Please copy, exactly as they appear below, the lines from the one containing "This screenshot has width=451, height=328." through the one containing "Task: Select the findByStatus tag".

Raw data:
--- START ---

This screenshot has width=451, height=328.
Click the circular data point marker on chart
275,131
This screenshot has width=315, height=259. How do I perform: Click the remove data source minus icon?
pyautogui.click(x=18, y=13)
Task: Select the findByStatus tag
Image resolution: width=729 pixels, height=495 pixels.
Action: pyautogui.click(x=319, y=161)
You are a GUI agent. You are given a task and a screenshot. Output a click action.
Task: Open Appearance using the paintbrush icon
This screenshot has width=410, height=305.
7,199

--- END ---
--- START ---

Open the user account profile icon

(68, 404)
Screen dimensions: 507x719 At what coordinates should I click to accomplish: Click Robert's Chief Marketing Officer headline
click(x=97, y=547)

--- END ---

Exercise response:
This screenshot has width=451, height=328.
Click the circular data point marker on chart
275,131
This screenshot has width=315, height=259. How do I perform: Click the remove data source minus icon?
pyautogui.click(x=18, y=13)
Task: Select the findByStatus tag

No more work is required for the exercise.